◆ What the task asks
Arrange every line of the rows below as a numbered list, skipping blank lines. Leave out the pictures.

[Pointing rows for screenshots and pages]
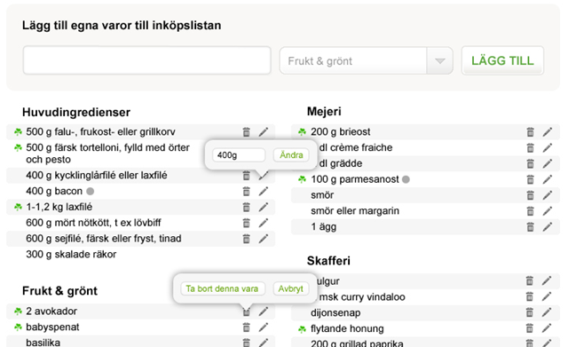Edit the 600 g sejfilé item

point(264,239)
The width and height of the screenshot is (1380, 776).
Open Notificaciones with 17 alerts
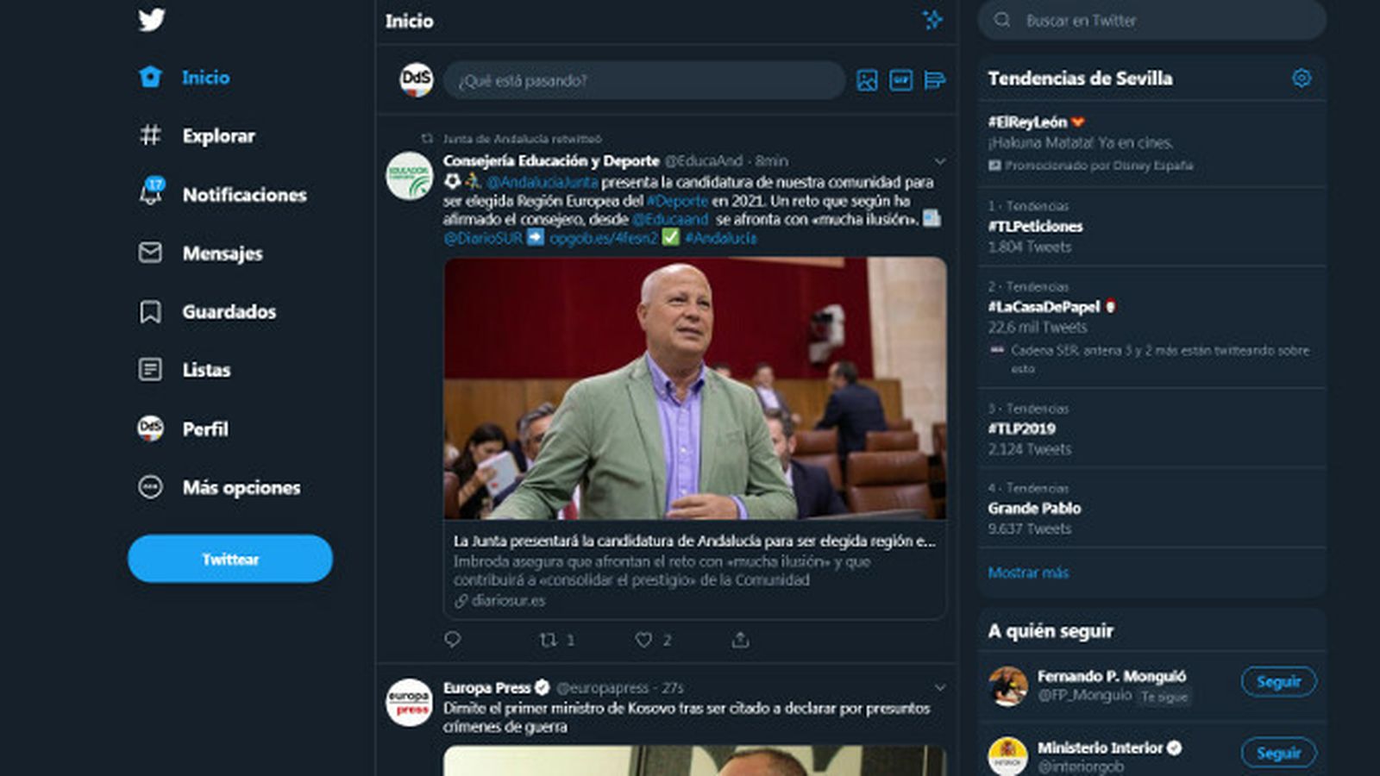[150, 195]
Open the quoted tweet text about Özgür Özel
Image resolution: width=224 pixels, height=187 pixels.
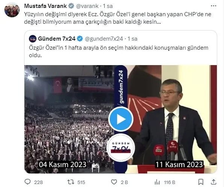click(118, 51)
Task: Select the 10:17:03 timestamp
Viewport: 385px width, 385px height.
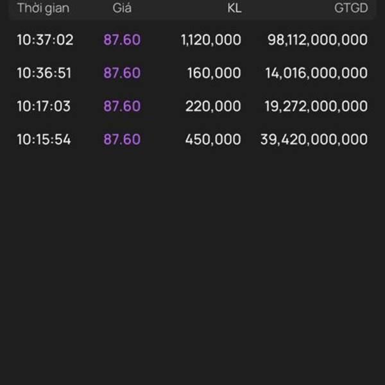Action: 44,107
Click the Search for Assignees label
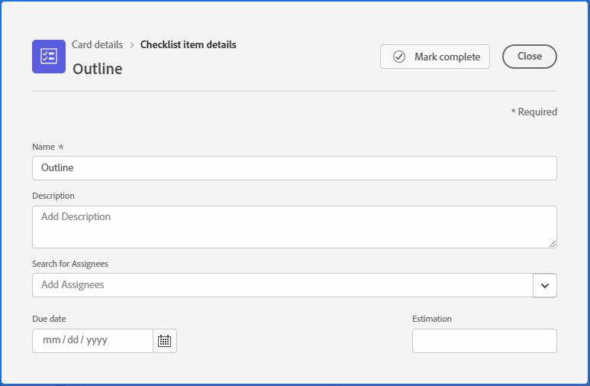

◆ Reply to the exercise
1. Edit the 600 g sejfilé item
2. point(264,239)
3. The width and height of the screenshot is (1380, 776).
4. Open Notificaciones with 17 alerts
5. [150, 195]
6. Open the quoted tweet text about Özgür Özel
7. Image resolution: width=224 pixels, height=187 pixels.
8. click(118, 51)
9. Task: Select the 10:17:03 timestamp
10. Viewport: 385px width, 385px height.
11. Action: 44,107
12. Click the Search for Assignees label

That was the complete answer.